What problem or issue does the paper address? Why is it important?

This paper addresses the problem of high performance IP lookup, targeting link rates of 160 Gb/s. In spite of the authors' assertions, it is not clear this important. Very few links have rates greater than 10 Gb/s and this is not likely to change, because installed fiber is poorly suited to link speeds greater than 10 Gb/s. Links can deliver higher total throughput using WDM, but different WDM channels are generally handled by different router interfaces. There is not a big advantage to having a single high speed lookup engine handle these different interfaces.

What are the main contributions of the paper and why are they important?

The observation that there are better ways of mapping nodes to pipeline stages than the standard method.

How significant are these contributions relative to previous work?

They're actually a nice starting point, but the authors missed some fairly obvious opportunities to go much further. However, there is also a major error in their analysis, which invalidates most of their results. Most of the results can probably be salvaged, in a modified form, but the O(1) update claim is just wrong.

Give detailed comments justifying your view of the paper.

The big error in the paper is the authors' claim that prefixes need never be replicated. Consider the set of prefixes:p1=*, p2=000*, p3=010*, p4=100* p5=110*. The authors scheme requires applying leaf-pushing to p1, but in this case we get four copies of p1. In the worst-case, we could get 2^31 copies of p1. It seems likely that the total number of "extra" nodes created in this way is bounded by the number of prefixes, so the impact on total memory size may not be too bad. On the other hand, the O(1) update claim goes out the window. In fact, their data structure takes O(n) time to update in the worst-case, where n is the number of prefixes. (Sailesh Kumar and Manfred Georg first identified this flaw, in our discussion of the paper)

The authors map trie nodes to pipeline stages based on their height in the tree, rather than the more common technique of mapping them based on their depth.
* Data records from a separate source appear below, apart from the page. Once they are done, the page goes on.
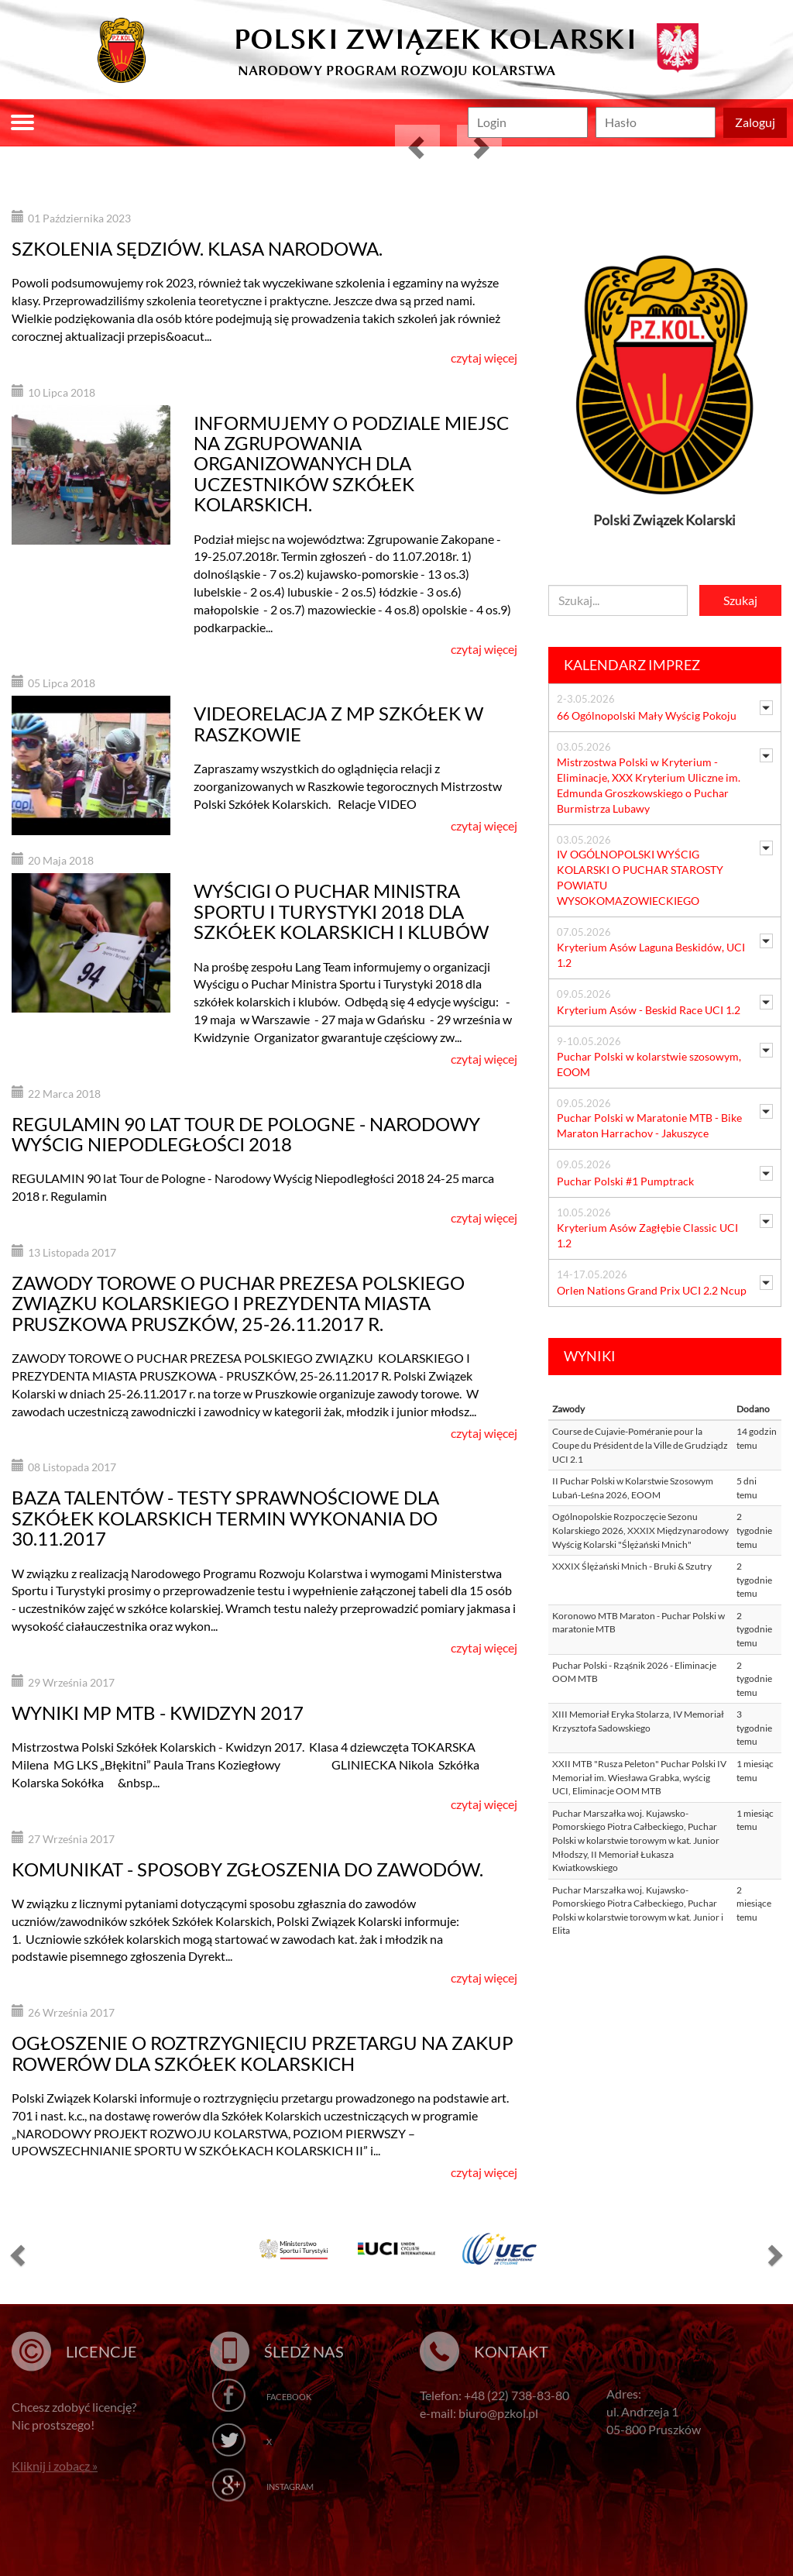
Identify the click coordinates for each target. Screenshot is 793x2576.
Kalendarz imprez (632, 664)
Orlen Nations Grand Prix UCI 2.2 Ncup (652, 1290)
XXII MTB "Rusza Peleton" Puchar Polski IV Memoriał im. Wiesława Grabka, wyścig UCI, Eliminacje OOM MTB (639, 1777)
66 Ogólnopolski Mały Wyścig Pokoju (646, 715)
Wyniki (590, 1355)
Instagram (290, 2486)
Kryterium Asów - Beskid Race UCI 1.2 (648, 1009)
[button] (417, 147)
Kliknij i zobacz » (55, 2465)
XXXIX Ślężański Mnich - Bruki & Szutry (632, 1566)
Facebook (288, 2397)
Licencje (101, 2351)
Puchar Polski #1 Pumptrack (625, 1181)
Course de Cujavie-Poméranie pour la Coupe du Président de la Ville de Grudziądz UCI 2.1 (640, 1445)
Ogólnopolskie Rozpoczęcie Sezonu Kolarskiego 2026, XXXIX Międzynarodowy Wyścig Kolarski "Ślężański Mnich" (640, 1530)
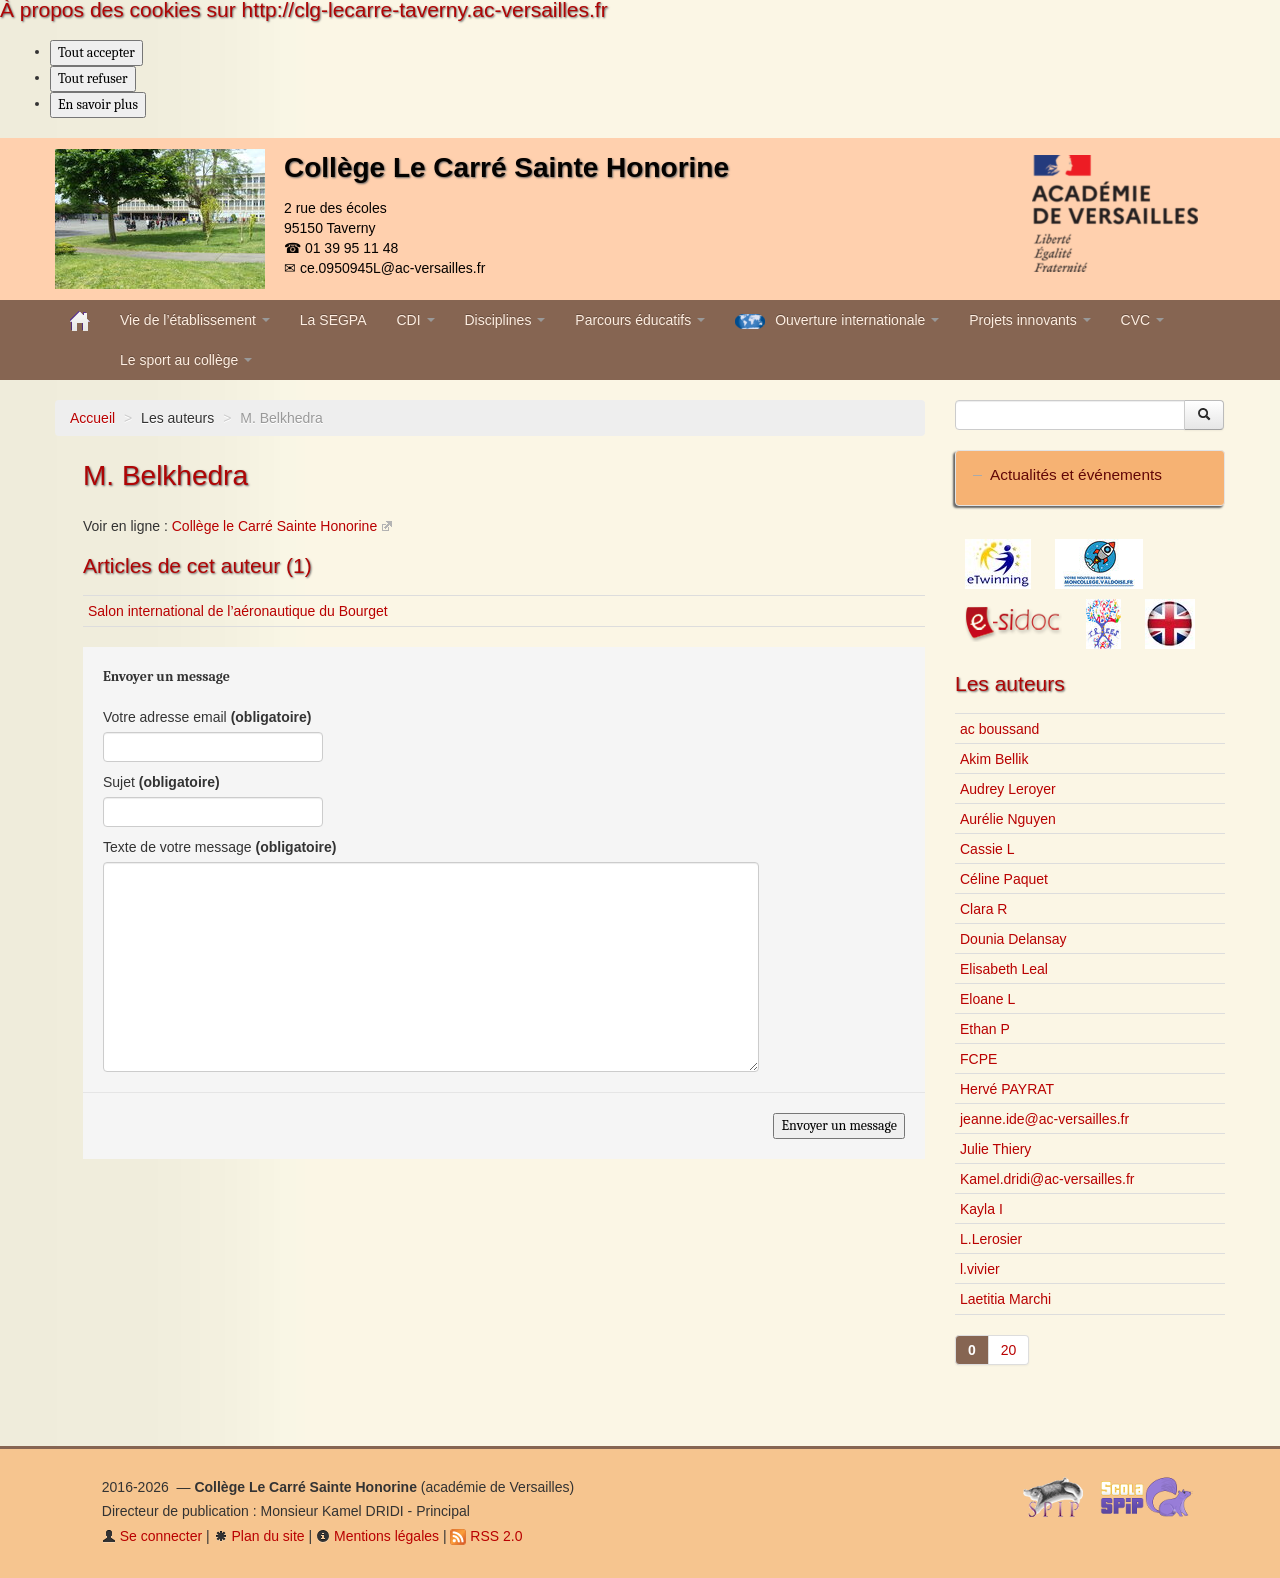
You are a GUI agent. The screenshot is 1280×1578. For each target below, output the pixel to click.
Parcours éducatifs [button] (640, 320)
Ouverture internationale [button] (837, 320)
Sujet (161, 782)
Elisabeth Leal (1004, 969)
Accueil (92, 418)
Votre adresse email (207, 717)
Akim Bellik (994, 759)
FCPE (978, 1059)
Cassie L (987, 849)
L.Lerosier (991, 1239)
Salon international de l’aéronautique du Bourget (238, 611)
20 (1009, 1350)
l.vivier (980, 1269)
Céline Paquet (1004, 879)
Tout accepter (96, 52)
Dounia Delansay (1013, 939)
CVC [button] (1142, 320)
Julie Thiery (995, 1149)
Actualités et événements (1076, 474)
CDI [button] (416, 320)
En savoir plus (98, 104)
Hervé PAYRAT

They argue that this provides better balancing of the storage across the different memory banks. However both approaches unnecessarily constrain the mapping of nodes to memory banks. Here is a simple alternative that I would expect to provide much better balance in almost any real database.

Let k be the number of memory banks and let B be the number of trie nodes that can fit in each bank. Now, do a breadth first traversal, of the trie assigning each node a "color" in 0,1,2,... The assignment of colors should satisfy two constraints:

The algorithm assigns each node the smallest color that satisfies both constraints, as it does the breadth-first search. When all nodes have been colored, each node with color c is assigned to bank c mod k.

Now the only performance question is what is the maximum number of times any memory bank can be accessed for a packet. This is determined by the largest color used. In particular, if Cmax is the largest color then ceiling(Cmax/k) is the worst-case number of accesses per memory module. Ideally, this is also equal to ceiling(W/k), where W is the maximum number of nodes on a path from the root to a leaf. If it is, then the coloring is optimal. While the algorithm can't guarantee an optimal coloring, I have no doubt that it works much better than the scheme in the paper.

The other big drawback of the paper is the authors' use of binary tries. This is silly, since it increases the number of memory accesses needed to process a packet. The authors overcome this by using more memory modules, but they could have done better by simply recognizing that the banking technique can be applied to other trie-like data structures with a longer stride (including tree bitmap). A tree bitmap data structure with a stride of four, will use one fourth the memory bandwidth needed by a binary trie, hence will need one fourth the memory modules to match any given level of performance for a binary trie.

The authors also seem to be naive in their technology assumptions. They are assuming a dedicated IP lookup chip with on-chip memory. This is an expensive option (more expensive than TCAM). A more economical solution uses commodity off-chip memory banks with a small on-chip lookup engine. If their method is applied in this environment, there is a signficant mismatch in assumption. With off-chip memories, we would normally have equal size memory modules, and the minimum access tends to be fairly large (64 bits or more) making binary trie nodes too small to use the space to best advantage.

The authors' assertions about lookup time are a bit absurd. While supporting dynamic updates is important, there is no realistic system context in which updates need to be done as fast as lookups. Real systems may need to do 100 updates per second. A conservative designer would engineer for 1000 updates per second. Almost any reasonable trie-based scheme can meet that objective without any difficulty.

The authors also appear to be unaware of techniques that use just a single off-chip memory access, by using on-chip Bloom filters to determine which of W hash tables to access. Indeed, their references to the literature are highly selective. Given the huge volume of work that has been done in this area, this is a strong negative.

In my view, this paper should never have been published.